Work order:
Copy only the lines between the one containing "Where should I click to: Open" and the end of the records, both included, leaving out pictures.

(Stored data entries)
——————
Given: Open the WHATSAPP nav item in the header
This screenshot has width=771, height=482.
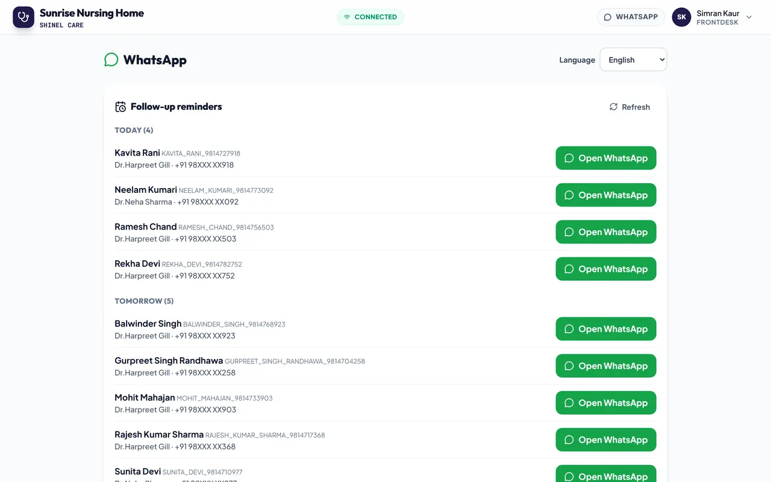Looking at the screenshot, I should coord(631,17).
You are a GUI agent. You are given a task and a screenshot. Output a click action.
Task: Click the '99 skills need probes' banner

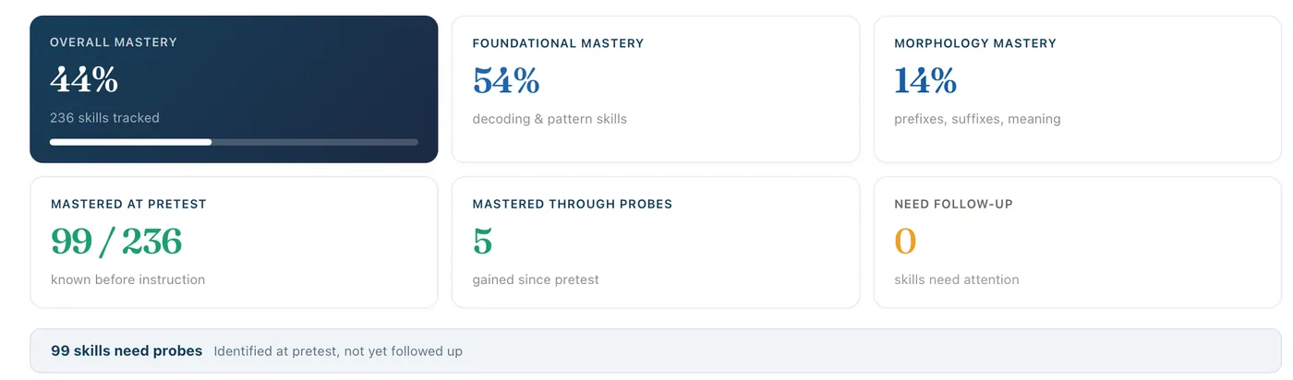[x=656, y=351]

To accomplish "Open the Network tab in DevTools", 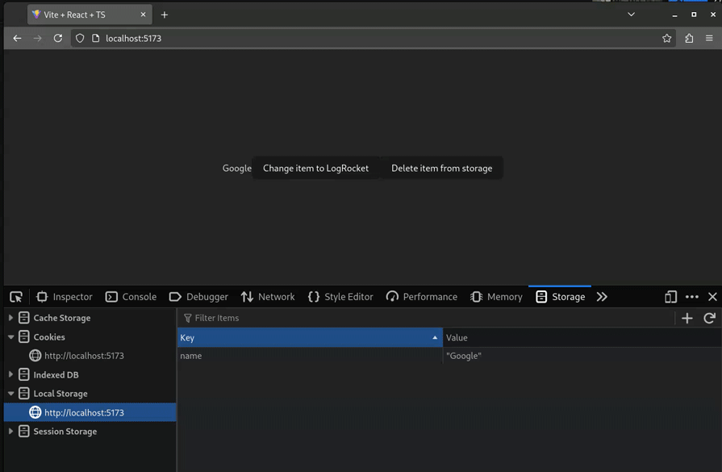I will coord(268,296).
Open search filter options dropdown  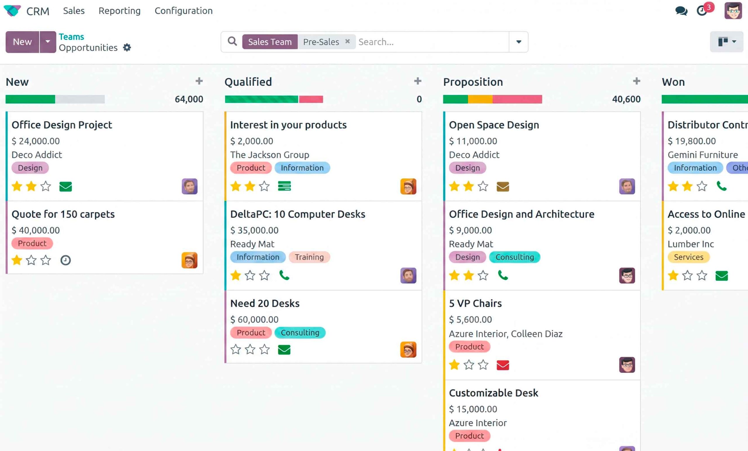[x=519, y=42]
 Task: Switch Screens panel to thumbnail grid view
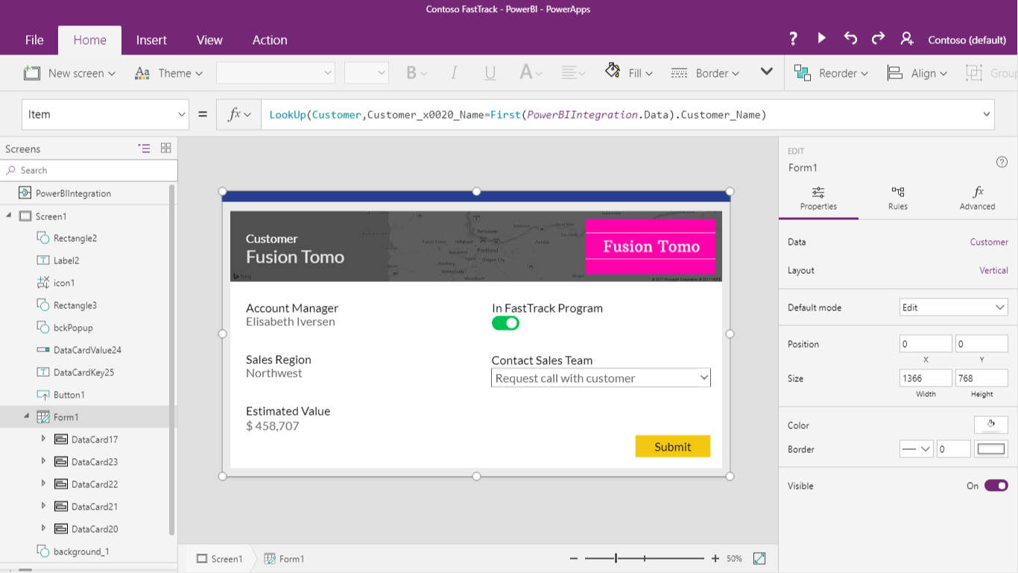(165, 148)
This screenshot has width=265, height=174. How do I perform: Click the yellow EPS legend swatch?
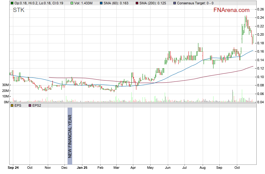pos(12,105)
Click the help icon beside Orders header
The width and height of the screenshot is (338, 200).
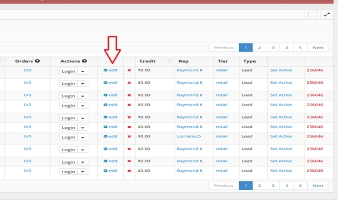[x=37, y=61]
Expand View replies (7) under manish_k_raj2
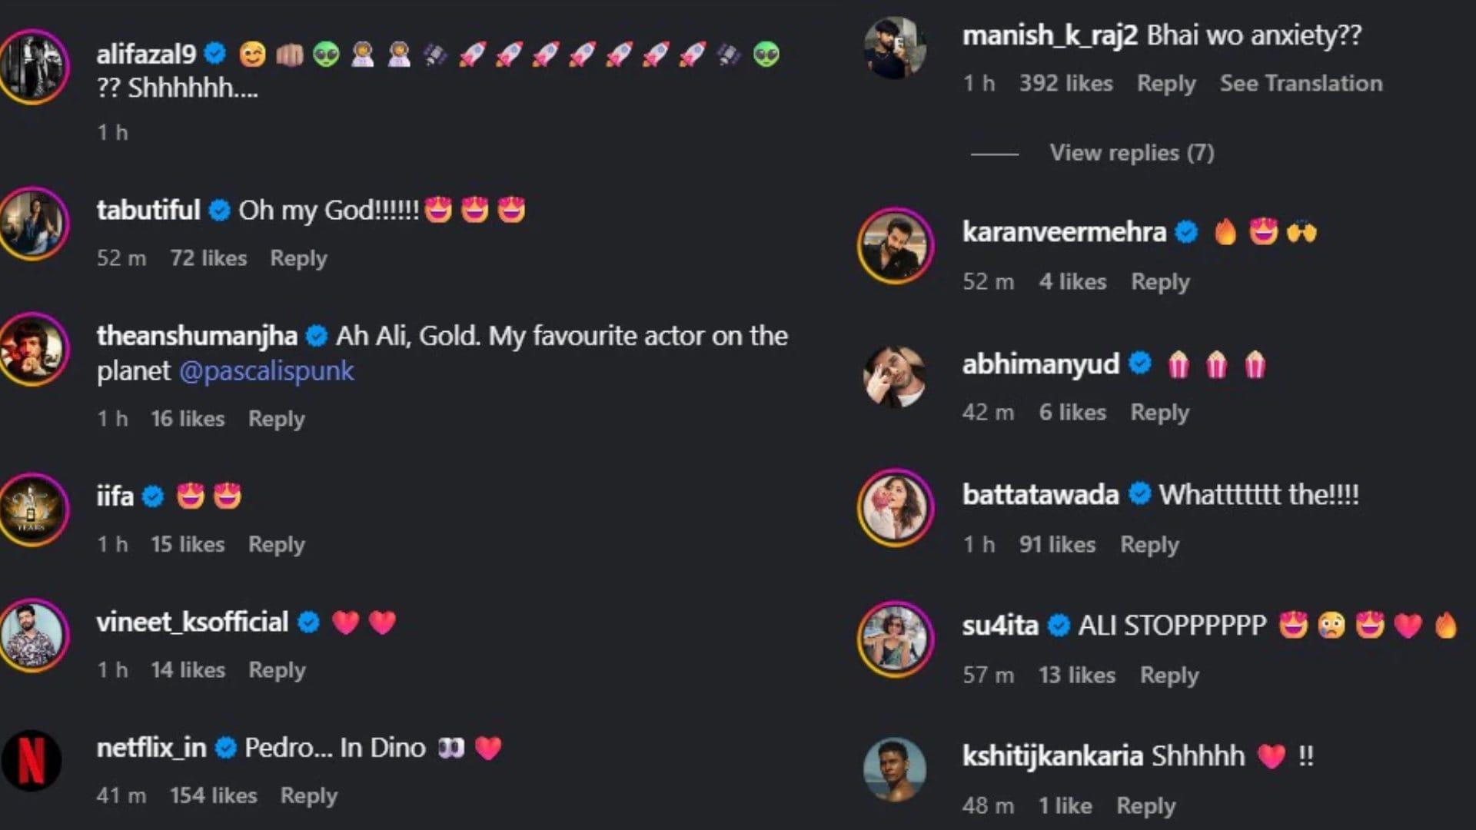Screen dimensions: 1476x830 point(1132,153)
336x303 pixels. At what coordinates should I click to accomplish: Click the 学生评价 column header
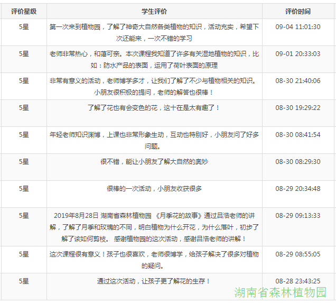154,11
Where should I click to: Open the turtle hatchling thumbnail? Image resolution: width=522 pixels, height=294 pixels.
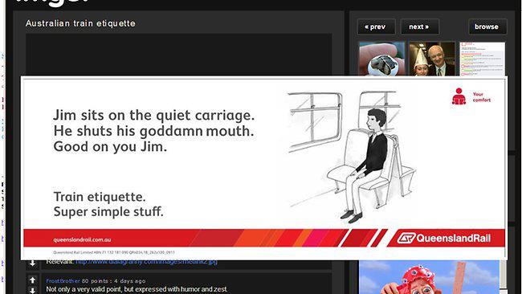381,59
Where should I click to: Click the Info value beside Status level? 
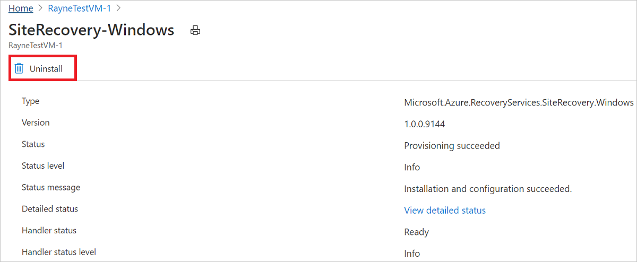[412, 167]
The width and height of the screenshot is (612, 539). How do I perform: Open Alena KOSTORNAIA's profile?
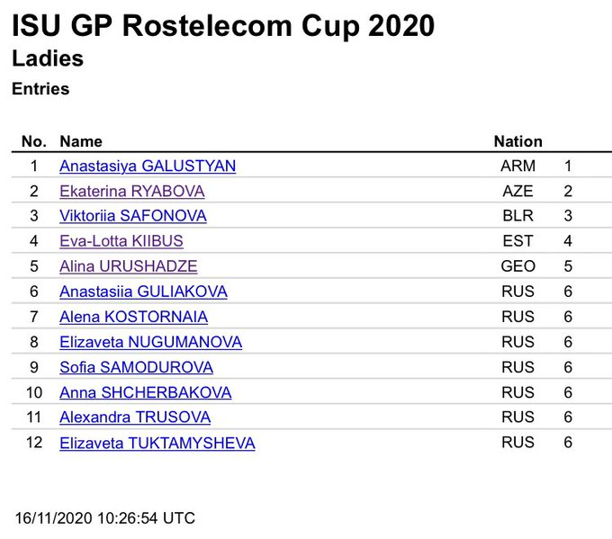133,317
——————
Result of the exercise:
Where should I click to: Open the turtle hatchling thumbnail? Image resolution: width=522 pixels, height=294 pixels.
381,59
Where should I click to: Click the Info value beside Status level? 
[412, 167]
The width and height of the screenshot is (612, 539). How do I perform: Open Alena KOSTORNAIA's profile?
133,317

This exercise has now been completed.